Maintien des élections
« Il n’est pas dans son intérêt de trop repousser la date des élections, juge Balci. Dans quelques mois, on verra encore davantage les ratés de la gestion de crise, les failles aussi et l’impossibilité de satisfaire tout le monde. » Cela d’autant que la situation économique, déjà mauvaise, ne devrait pas s’améliorer. Ce double séisme aurait déjà fait perdre 84 milliards de dollars au pays, et devrait coûter deux points de croissance à l’économie turque. Mais des experts, comme Badie, jugent le président capable de rebondir : « Il peut faire de cette catastrophe l’occasion d’une autopromotion, faire valoir qu’il ne faut pas changer de capitaine quand le bateau prend l’eau. Il sait parfaitement jouer ce rôle, prendre son air compatissant, reconnaître sa faiblesse, punir les coupables. Et l’électorat d’Erdoğan, fidèle, populaire et populiste, peut y être sensible. » Dorronsoro, lui, ne croit pas à l’efficacité du discours patriotique : « La Turquie est ramenée à ses problèmes, avec une inflation hors de contrôle, un État inefficace, la connivence du pouvoir avec les entrepreneurs en BTP. Ni Erdoğan ni son allié le Parti d’action nationaliste (MHP) [extrême droite] ne paraissent en mesure de capitaliser sur un sursaut nationaliste. Rappelons que la coalition d’opposition peut aussi jouer sur cette fibre ! »
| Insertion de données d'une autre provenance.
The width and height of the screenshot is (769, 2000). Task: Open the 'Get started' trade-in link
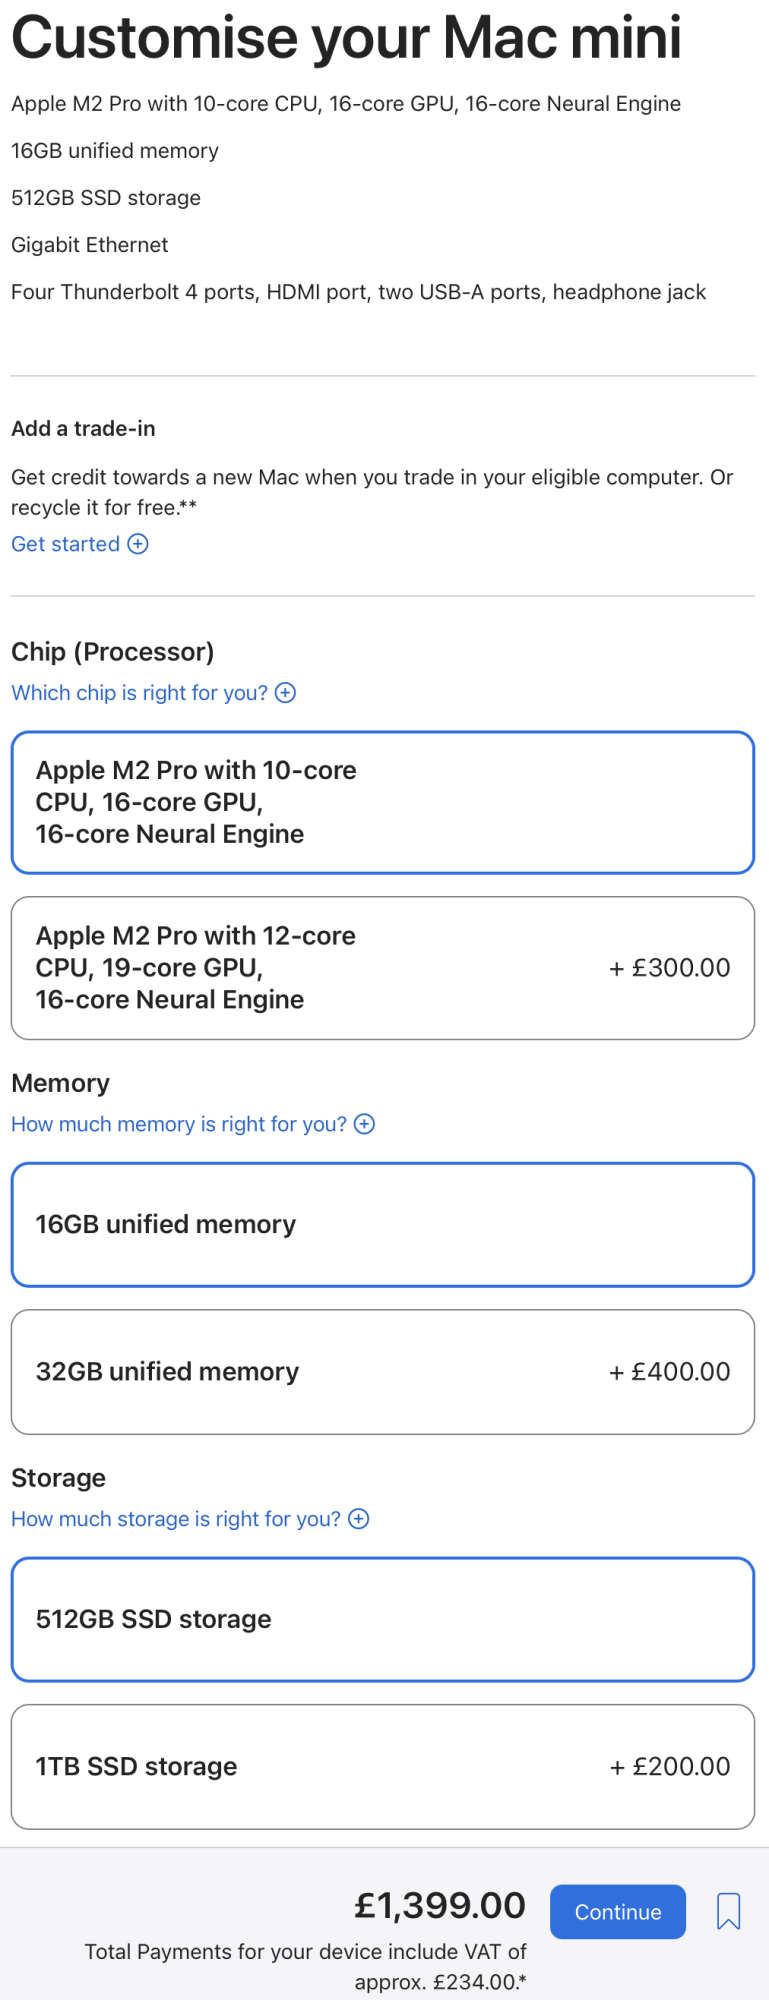pyautogui.click(x=66, y=544)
M. Erdoğan peut être tenté de maintenir les élections sous état d’urgence, malgré le fait que des centaines de milliers de personnes résidant dans les zones touchées par les deux séismes n’ont pas accès à un bureau de vote, ou ont perdu leur carte d’identité. Il a déjà mis en place une machinerie électorale capable de le favoriser. En exil, professeur à l’université d’Athènes, Cengiz Aktar évoque la nomination de onze juges prorégime au Conseil électoral suprême (YSK) et d’autres magistrats non moins favorables pour présider les commissions électorales ; la possibilité de rejets de candidatures à la dernière minute, laissant sans candidat certaines circonscriptions ; la procédure d’interdiction du HDP ; l’ouverture d’un procès contre M. İmamoğlu, le maire d’Istanbul et principal rival du président. Pour le dépouillement du vote, conclut Cengiz Aktar, « le Conseil électoral s’est associé à une société appartenant à la Fondation des forces armées turques, spécialisée dans la défense et les logiciels, Havelsan ; et il n’y aura aucune possibilité de faire appel des décisions du Conseil ».
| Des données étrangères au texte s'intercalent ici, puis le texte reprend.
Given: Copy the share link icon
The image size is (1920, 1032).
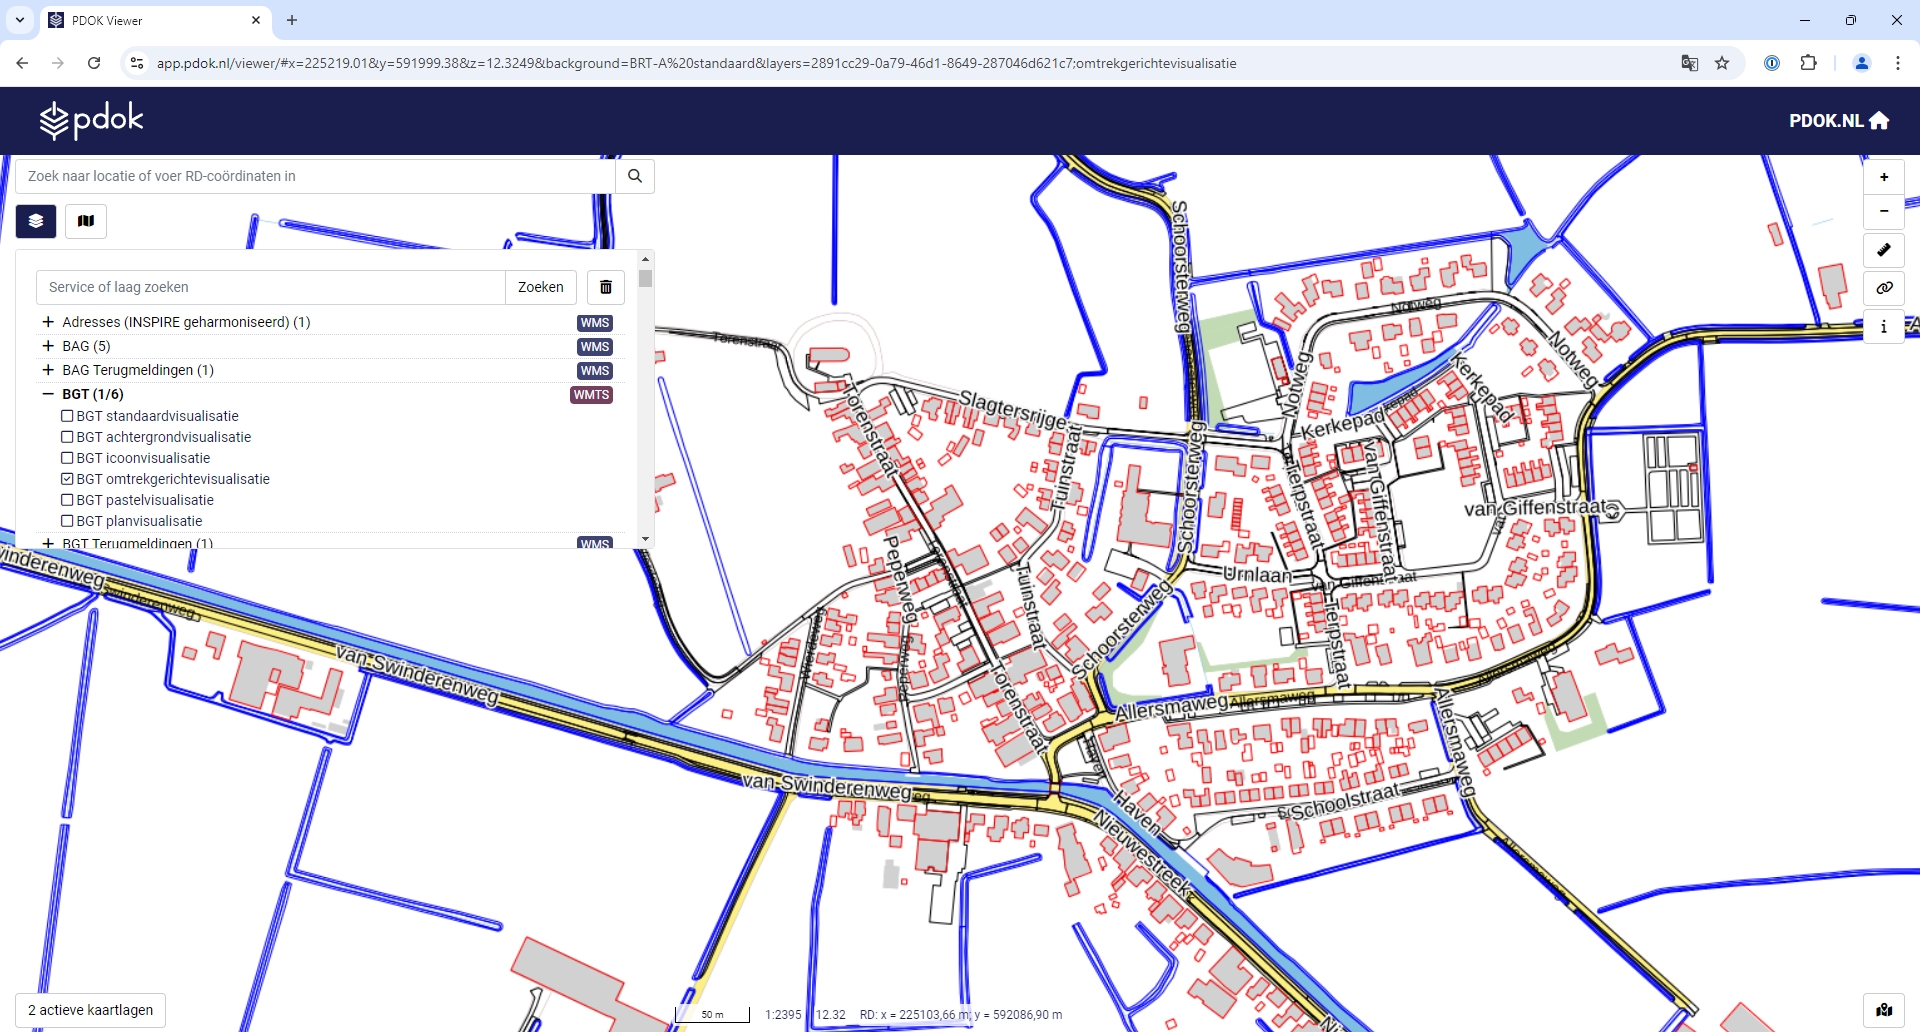Looking at the screenshot, I should pyautogui.click(x=1883, y=288).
Cette ossature et la mobilisation de l’appareil sécuritaire — la police et les milices islamo-nationalistes plutôt que l’armée — peuvent faire élire M. Erdoğan. Mais les trois piliers de son projet politique sont fragilisés par le séisme : le crédit de l’État, une politique extérieure offensive et la réussite économique.